DATA FOR THIS TASK |
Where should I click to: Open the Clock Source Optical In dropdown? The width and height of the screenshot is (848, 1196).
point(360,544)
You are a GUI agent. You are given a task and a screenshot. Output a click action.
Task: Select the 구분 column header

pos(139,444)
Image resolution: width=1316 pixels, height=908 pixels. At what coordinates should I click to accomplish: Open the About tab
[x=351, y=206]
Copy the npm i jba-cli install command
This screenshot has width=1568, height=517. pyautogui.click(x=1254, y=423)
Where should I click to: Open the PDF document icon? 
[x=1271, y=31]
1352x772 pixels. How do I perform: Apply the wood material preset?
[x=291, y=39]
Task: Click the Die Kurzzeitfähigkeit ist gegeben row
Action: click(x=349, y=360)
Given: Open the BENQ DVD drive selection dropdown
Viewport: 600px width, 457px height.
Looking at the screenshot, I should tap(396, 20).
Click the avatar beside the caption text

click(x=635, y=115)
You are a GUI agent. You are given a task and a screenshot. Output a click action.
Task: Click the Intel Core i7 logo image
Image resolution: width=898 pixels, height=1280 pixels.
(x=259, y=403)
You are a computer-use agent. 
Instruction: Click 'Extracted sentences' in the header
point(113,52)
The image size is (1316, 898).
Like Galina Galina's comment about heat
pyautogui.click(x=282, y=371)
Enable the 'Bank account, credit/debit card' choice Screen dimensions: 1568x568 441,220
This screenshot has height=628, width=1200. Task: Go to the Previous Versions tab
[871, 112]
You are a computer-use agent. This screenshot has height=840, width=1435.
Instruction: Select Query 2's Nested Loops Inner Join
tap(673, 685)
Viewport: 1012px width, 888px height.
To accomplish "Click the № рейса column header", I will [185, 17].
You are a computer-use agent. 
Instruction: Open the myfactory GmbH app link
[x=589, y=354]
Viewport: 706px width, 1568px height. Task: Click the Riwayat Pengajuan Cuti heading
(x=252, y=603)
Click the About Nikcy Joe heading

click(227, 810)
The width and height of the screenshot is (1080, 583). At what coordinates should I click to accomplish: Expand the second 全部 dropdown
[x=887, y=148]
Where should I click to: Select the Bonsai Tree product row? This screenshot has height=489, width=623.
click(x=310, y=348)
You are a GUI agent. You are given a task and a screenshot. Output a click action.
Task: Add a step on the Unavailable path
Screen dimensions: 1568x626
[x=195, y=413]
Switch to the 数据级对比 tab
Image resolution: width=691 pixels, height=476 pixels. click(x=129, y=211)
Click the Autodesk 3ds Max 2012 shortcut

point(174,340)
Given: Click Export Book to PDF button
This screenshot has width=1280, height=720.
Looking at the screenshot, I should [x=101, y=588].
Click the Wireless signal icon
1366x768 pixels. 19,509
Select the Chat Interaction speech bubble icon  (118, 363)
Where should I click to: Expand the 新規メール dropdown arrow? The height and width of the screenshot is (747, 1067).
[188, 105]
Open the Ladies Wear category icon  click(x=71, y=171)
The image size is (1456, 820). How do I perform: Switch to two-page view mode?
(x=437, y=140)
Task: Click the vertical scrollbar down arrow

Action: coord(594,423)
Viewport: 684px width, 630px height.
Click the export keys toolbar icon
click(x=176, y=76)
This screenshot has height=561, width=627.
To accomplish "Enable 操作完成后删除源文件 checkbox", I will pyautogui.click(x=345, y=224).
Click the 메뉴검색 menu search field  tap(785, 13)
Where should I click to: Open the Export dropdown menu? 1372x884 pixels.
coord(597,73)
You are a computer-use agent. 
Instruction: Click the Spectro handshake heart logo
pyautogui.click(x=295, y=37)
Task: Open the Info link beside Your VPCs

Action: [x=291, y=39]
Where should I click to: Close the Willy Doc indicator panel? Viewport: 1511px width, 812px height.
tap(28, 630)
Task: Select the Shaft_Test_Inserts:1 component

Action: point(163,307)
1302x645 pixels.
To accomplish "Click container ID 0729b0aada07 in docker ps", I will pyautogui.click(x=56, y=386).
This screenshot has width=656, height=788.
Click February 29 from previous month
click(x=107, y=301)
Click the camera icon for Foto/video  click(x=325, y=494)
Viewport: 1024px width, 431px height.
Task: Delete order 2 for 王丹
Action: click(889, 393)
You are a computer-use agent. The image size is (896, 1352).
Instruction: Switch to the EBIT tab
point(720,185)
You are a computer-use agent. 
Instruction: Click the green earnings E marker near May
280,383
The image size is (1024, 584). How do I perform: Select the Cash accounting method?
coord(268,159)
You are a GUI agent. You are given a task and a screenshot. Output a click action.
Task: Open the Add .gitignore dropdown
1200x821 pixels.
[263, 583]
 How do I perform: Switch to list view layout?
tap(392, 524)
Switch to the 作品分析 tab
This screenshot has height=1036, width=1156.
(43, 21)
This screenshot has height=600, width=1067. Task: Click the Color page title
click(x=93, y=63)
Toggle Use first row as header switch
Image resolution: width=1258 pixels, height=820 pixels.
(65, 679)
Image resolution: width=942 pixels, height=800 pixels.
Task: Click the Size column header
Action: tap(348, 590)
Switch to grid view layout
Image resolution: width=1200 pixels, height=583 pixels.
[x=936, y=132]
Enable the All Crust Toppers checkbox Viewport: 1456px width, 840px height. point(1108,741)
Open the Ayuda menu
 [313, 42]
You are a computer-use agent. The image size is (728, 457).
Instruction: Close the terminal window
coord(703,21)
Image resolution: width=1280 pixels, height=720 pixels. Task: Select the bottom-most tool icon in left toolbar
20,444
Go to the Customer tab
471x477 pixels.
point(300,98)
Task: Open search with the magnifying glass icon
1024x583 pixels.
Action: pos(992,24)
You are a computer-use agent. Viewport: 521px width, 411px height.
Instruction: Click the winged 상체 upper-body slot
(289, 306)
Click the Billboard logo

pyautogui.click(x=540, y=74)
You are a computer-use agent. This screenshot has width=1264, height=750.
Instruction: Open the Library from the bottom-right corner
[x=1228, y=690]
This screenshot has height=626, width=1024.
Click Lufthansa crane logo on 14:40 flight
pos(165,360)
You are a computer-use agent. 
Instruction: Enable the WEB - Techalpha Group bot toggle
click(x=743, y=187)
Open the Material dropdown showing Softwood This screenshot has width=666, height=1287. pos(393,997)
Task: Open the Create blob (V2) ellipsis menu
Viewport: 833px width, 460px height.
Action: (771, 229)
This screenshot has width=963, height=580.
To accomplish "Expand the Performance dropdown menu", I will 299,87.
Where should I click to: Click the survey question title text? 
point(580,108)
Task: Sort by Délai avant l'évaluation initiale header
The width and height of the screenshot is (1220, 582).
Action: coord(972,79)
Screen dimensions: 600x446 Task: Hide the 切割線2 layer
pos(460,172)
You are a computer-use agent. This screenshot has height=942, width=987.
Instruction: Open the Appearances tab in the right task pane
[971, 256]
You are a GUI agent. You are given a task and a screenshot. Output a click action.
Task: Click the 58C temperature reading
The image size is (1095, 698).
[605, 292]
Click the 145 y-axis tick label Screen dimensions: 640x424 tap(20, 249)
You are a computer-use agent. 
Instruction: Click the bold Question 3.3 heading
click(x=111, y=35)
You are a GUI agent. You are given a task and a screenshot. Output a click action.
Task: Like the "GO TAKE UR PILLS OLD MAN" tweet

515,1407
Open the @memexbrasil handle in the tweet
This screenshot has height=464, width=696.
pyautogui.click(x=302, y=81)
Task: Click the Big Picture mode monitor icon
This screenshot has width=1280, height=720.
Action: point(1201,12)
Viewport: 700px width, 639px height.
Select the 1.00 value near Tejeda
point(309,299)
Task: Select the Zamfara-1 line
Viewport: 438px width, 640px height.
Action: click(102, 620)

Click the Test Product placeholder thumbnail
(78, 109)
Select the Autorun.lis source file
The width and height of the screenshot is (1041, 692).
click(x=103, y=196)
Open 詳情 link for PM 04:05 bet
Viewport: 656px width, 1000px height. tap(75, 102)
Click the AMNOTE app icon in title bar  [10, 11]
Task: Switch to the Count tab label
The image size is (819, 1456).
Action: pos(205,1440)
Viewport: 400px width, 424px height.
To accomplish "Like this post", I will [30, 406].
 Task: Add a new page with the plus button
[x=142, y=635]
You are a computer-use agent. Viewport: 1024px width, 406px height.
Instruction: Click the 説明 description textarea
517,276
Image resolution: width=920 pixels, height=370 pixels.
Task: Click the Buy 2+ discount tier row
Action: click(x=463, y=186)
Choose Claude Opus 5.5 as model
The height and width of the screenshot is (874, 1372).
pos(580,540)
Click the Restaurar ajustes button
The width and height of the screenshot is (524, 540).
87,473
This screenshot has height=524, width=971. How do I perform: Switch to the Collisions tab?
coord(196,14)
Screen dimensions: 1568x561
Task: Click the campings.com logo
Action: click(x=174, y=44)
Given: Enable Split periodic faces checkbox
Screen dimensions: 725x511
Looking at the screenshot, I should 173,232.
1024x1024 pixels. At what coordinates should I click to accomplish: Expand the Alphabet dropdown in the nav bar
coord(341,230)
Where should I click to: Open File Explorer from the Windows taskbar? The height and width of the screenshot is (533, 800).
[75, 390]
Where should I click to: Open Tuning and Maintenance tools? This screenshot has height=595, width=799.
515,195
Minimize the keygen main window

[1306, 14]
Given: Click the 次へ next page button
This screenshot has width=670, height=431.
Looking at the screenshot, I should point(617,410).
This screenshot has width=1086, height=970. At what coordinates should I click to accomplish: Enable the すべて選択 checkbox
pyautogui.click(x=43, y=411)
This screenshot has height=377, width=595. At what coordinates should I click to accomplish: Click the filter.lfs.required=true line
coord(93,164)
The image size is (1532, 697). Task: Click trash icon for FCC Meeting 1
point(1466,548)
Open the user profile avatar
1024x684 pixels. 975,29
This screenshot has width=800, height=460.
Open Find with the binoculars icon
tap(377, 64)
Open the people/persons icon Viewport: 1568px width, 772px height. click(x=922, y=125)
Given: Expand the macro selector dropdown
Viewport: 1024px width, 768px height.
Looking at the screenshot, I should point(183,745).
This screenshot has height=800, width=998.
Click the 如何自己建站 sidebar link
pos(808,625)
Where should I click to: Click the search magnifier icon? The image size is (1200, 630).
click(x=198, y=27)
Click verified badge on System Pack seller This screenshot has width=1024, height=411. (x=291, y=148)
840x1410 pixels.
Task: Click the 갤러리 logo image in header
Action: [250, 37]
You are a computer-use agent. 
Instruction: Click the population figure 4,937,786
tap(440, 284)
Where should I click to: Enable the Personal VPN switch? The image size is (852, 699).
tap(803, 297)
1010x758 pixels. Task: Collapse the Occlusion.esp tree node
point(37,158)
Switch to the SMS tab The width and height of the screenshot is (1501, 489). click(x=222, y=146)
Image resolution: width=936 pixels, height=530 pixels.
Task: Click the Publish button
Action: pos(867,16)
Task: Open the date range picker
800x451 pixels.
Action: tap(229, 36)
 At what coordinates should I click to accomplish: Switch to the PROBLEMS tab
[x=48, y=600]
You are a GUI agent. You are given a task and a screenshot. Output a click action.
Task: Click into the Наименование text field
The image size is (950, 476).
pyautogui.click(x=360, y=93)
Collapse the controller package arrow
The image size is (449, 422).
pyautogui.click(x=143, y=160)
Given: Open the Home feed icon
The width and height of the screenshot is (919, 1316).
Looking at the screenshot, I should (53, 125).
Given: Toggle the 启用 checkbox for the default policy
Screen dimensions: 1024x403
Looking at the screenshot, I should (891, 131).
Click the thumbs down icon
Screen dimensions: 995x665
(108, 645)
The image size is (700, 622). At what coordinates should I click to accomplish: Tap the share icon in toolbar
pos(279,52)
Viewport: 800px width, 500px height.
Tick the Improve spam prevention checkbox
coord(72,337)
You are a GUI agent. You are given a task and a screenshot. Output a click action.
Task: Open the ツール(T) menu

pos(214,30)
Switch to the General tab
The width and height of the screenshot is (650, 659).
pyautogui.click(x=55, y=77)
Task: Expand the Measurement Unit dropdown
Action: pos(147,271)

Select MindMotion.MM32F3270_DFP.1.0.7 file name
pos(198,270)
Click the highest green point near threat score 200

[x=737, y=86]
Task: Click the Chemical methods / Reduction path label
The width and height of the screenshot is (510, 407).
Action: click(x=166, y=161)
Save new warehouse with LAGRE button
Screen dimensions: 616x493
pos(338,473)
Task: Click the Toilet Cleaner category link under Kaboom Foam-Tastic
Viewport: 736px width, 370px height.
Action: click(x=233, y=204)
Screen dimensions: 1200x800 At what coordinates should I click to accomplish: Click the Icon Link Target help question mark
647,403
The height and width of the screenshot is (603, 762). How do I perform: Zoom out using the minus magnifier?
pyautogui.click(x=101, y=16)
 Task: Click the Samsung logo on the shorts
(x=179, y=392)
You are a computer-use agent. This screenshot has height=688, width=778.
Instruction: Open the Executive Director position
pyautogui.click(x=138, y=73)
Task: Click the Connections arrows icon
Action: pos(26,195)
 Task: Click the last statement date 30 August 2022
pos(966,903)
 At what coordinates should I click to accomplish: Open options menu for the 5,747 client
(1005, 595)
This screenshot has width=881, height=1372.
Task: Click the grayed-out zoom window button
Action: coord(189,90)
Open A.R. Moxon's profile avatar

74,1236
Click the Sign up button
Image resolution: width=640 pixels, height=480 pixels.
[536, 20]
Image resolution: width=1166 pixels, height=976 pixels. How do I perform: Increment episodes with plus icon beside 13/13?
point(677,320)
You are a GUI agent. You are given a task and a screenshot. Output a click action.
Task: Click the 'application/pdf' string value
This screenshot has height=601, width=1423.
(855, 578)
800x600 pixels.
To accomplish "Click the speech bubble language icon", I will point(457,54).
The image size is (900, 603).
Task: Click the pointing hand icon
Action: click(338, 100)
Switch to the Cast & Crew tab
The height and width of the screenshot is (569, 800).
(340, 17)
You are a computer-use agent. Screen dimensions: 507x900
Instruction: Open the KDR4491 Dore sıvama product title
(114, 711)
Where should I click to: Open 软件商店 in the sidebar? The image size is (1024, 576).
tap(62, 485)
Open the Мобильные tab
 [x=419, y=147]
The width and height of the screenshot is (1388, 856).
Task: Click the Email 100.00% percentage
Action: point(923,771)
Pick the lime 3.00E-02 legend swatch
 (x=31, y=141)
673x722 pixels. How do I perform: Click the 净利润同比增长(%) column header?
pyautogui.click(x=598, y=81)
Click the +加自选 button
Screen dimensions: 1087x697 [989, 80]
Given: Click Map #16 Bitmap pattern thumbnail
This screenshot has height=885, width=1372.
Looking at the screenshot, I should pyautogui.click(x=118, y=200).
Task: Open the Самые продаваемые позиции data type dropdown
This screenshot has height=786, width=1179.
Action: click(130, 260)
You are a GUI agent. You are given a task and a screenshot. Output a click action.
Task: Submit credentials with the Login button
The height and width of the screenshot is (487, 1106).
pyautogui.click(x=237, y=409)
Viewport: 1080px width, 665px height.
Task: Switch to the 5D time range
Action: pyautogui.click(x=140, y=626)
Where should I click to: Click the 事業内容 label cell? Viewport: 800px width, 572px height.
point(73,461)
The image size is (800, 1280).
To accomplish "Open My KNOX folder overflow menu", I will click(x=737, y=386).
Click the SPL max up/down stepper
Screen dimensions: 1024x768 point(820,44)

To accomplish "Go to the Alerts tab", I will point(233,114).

WORK TASK | Within the listing above, the range opens at the line with "Viewport: 736px width, 370px height." and closes at the line with "Click the Sign up button". Reproduce exactly the lines of that range, including both ends.

TASK RESPONSE |
Viewport: 736px width, 370px height.
Action: click(x=233, y=204)
Screen dimensions: 1200x800 At what coordinates should I click to accomplish: Click the Icon Link Target help question mark
647,403
The height and width of the screenshot is (603, 762). How do I perform: Zoom out using the minus magnifier?
pyautogui.click(x=101, y=16)
 Task: Click the Samsung logo on the shorts
(x=179, y=392)
You are a computer-use agent. This screenshot has height=688, width=778.
Instruction: Open the Executive Director position
pyautogui.click(x=138, y=73)
Task: Click the Connections arrows icon
Action: pos(26,195)
 Task: Click the last statement date 30 August 2022
pos(966,903)
 At what coordinates should I click to accomplish: Open options menu for the 5,747 client
(1005, 595)
This screenshot has width=881, height=1372.
Task: Click the grayed-out zoom window button
Action: coord(189,90)
Open A.R. Moxon's profile avatar

74,1236
Click the Sign up button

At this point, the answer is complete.